El pasado martes nos reunimos con el Consejero de Educación del Gobierno de Canarias varios miembros del Frente Unitario para la Defensa de la Enseñanza Pública, integrado por centrales sindicales y asociaciones de padres, madres y alumnos.
Como era de esperar, nuestro Consejero centró su discurso en lamentarse en público de las duras circunstancias por las que atraviesa la enseñanza pública de Canarias, pero, eso sí, las culpas de todas las desgracias no son suyas, “el malo de la película” está en Madrid, sin duda parte de razón no le falta.
Después de insistirnos en su versión de los hechos y en la actuación casi heroica de su equipo directivo para salvar los puestos de trabajo de miles de interinos, trató de excusar su responsabilidad en la brutal reducción de plantillas aplicada a los centros docentes en este curso escolar por la obligación de cumplir las normas básicas estatales.

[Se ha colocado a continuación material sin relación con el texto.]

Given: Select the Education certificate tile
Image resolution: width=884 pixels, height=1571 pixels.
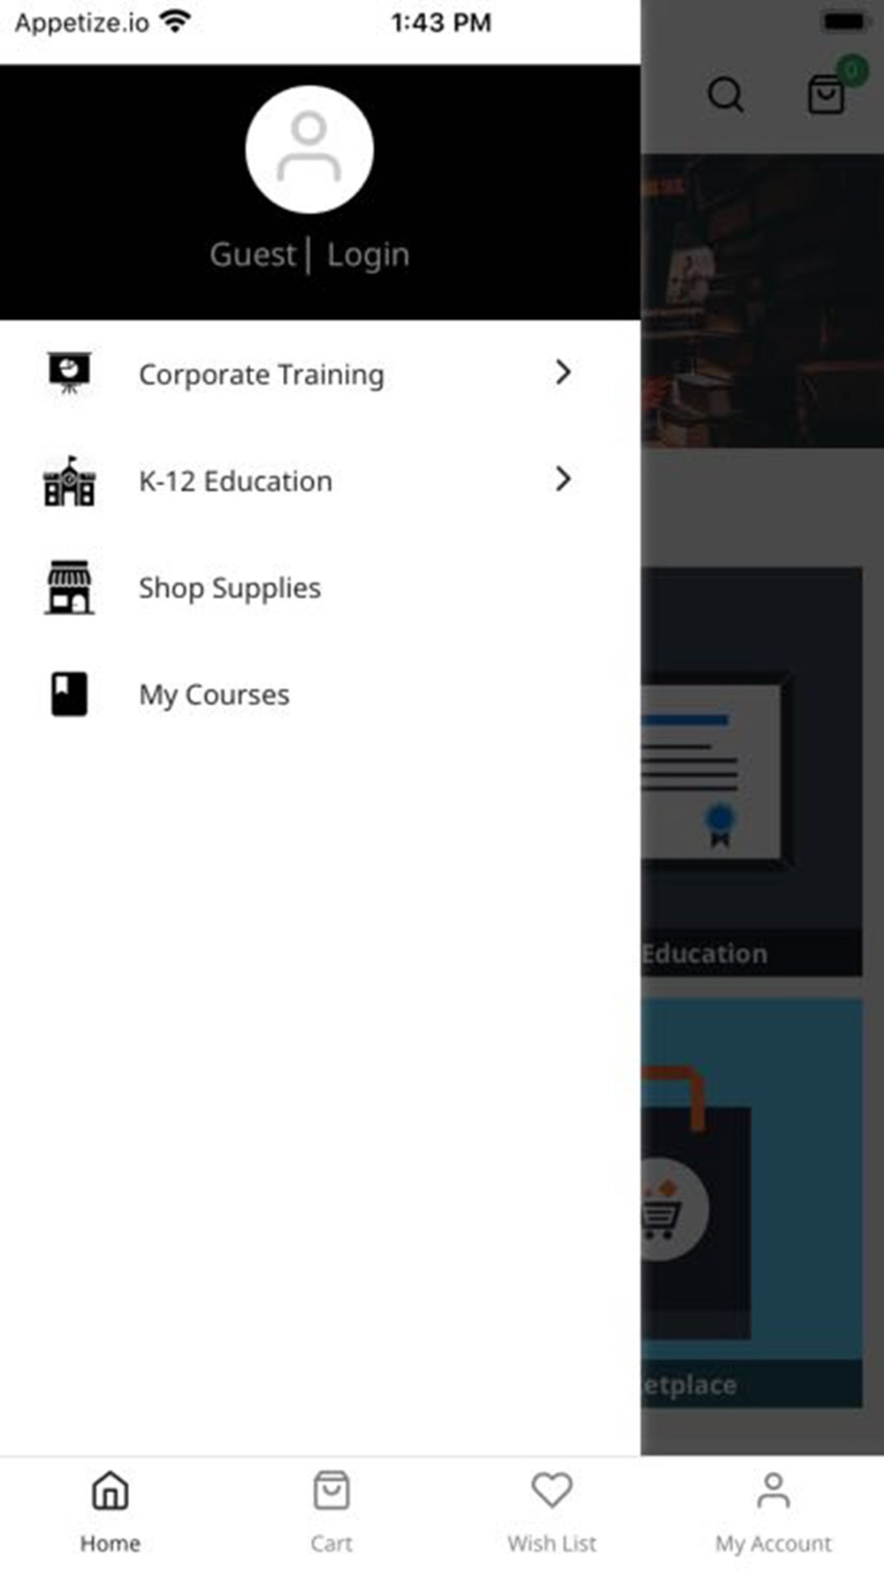Looking at the screenshot, I should (x=751, y=771).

Sin darse cuenta, al presumir a continuación de los profesores de apoyo “concedidos generosamente” a algunos centros, estaba reconociendo su evidente complicidad en el “recorte” de maestros y profesores, ya que nadie le impedía seguir incrementando el número de estos docentes.
En realidad, al Gobierno de Canarias, como a todas las demás Administraciones Educativas, el famoso Real Decreto-ley les ha venido fenomenal para poder reducir la elevada incidencia del coste del personal docente en la desviación de su déficit público, que están obligadas a controlar como sea.
Además, se permitió anunciarnos que el próximo presupuesto educativo será todavía peor, ya que los ingresos recibidos del Estado previsiblemente disminuirán considerablemente, mientras los sindicatos le exigíamos, al menos, más diálogo y negociación en la Mesa Sectorial. Esperamos que la convocatoria para iniciar la negociación el martes de la próxima semana no se quede en una declaración de intenciones.
Con lo que estamos viviendo y “lo que nos viene”, no es de extrañar que los actos de protesta, iniciados esta tarde con las primeras convocatorias del Frente Unitario en Tenerife y Gran Canaria, sean sólo el preludio de un curso que, ineludiblemente, verá al profesorado, al alumnado y a sus familias, manifestarse en las calles una y otra vez, como única salida para demostrar a nuestros gobiernos que sus torpes decisiones están acabando con el futuro de nuestra juventud.